Despite having more than $144 billion of funds at his disposal, the Berkshire Hathaway Inc. chief executive officer ended up taking a step back with his capital deployment during the second quarter. He repurchased just $6 billion of Berkshire stock, the lowest amount of buybacks since the middle of 2020. He was a net seller of other stocks for the third quarter in a row, according to the conglomerate’s second-quarter earnings released Saturday.

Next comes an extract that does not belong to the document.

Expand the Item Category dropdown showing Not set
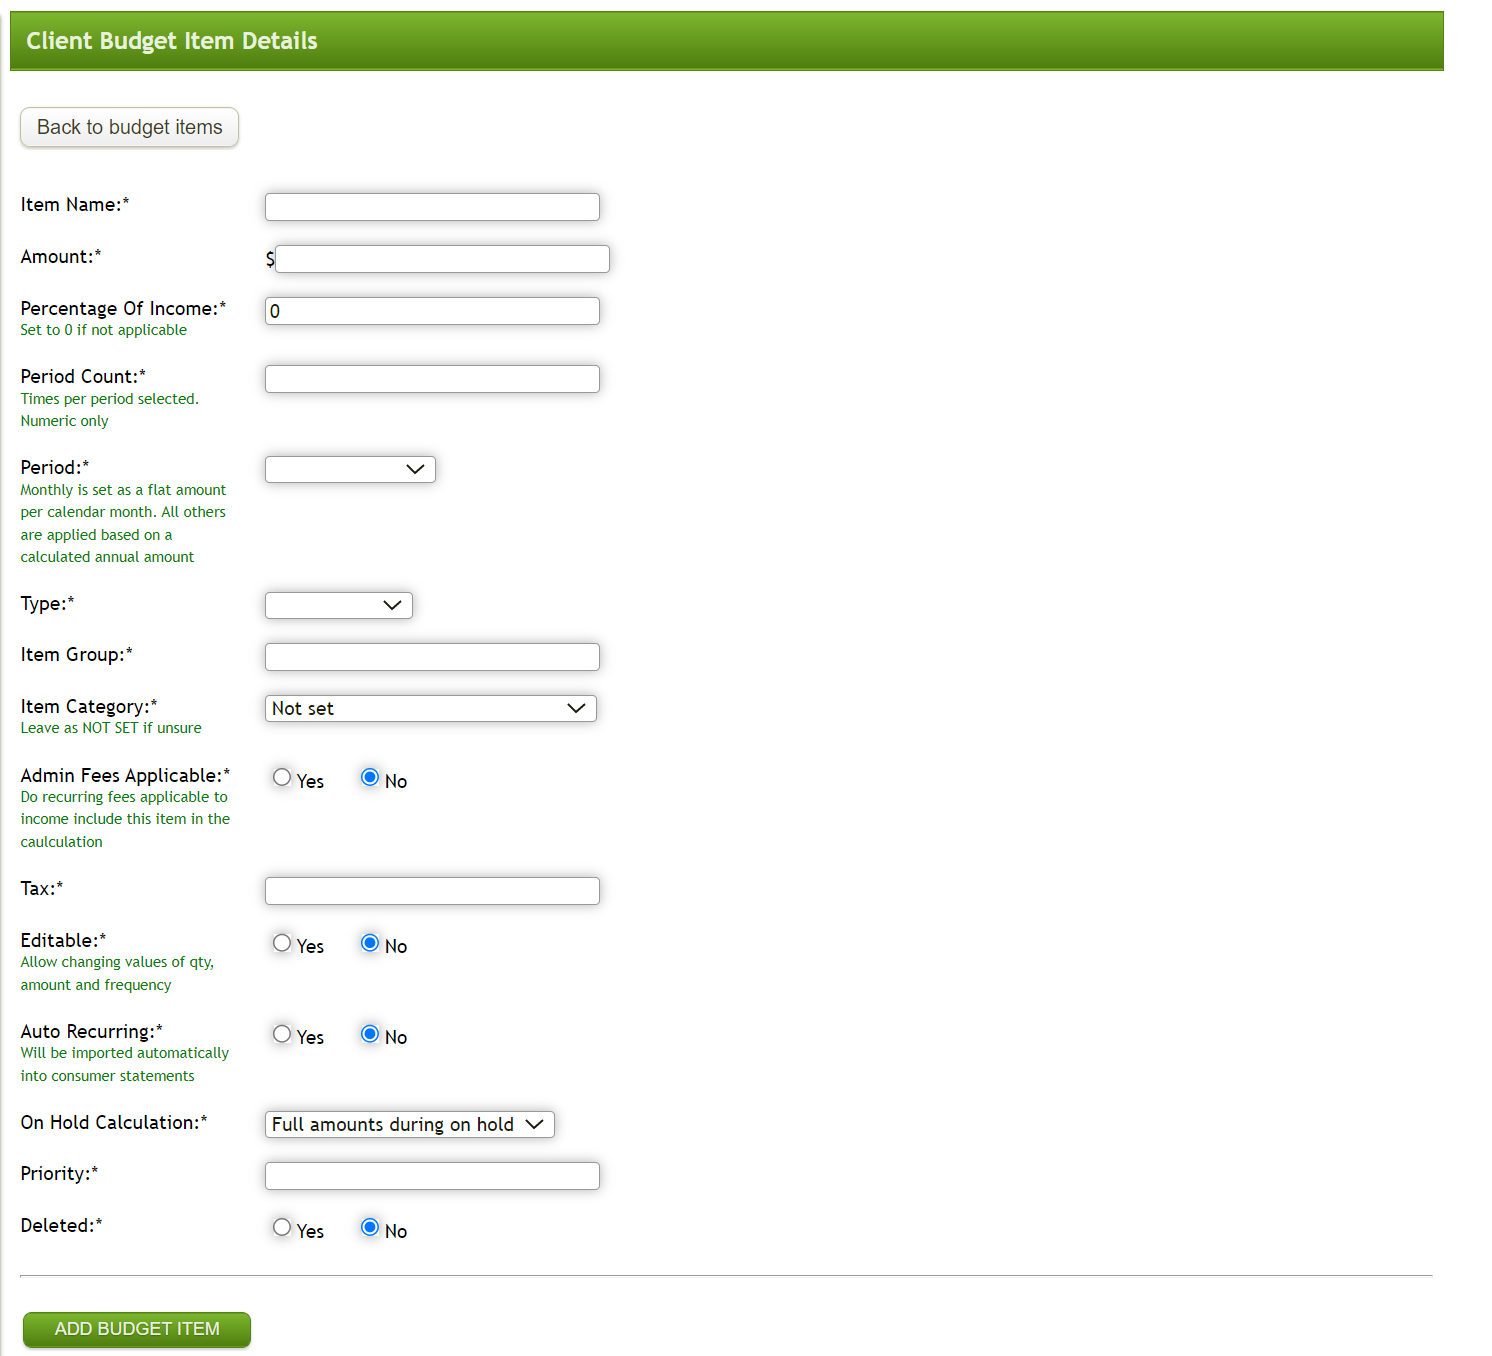 [x=429, y=708]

In recent years, Buffett’s been faced with a high-class problem: Too much cash and too few opportunities. He’s been under pressure to do a large deal to help supercharge the company’s growth but has come up short with well-priced and attractive options, leading Berkshire to spend even more funds buying back its stock. But now, he’s in more of a bind. Berkshire stock, already a challenge because of its lack of liquidity, has rallied in recent months, and the broader stock market has also become more pricey, with the S&P 500 Index climbing to new highs. “They’re kind of between a rock and a hard place,” Cathy Seifert, an analyst at CFRA Research, said in a phone interview. “Against that backdrop, I think the level of buybacks was prudent and appropriate.” Still, for an executive who previously shunned buybacks in favor of other ways of deploying capital, Buffett’s $6 billion of repurchases in the second quarter ranks as the fourth-biggest quarter since Berkshire began buying back more stock in 2018.

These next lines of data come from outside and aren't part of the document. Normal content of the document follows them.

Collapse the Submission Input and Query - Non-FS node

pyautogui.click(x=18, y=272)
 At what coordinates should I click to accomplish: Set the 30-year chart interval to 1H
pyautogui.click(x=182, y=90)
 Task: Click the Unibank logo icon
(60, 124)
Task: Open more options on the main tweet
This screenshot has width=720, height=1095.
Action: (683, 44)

On a net basis, Berkshire sold just $1.1 billion of other stocks during the period, the lowest amount of net sales in the past three quarters. According to a regulatory filing Saturday, those sales appear to have come mainly from a decrease in its group of commercial, industrial, and other stocks. Berkshire is set to report its specific stock changes in a filing later this month. Berkshire shareholder Tom Russo deemed the move as bright given the overall level of the stock market.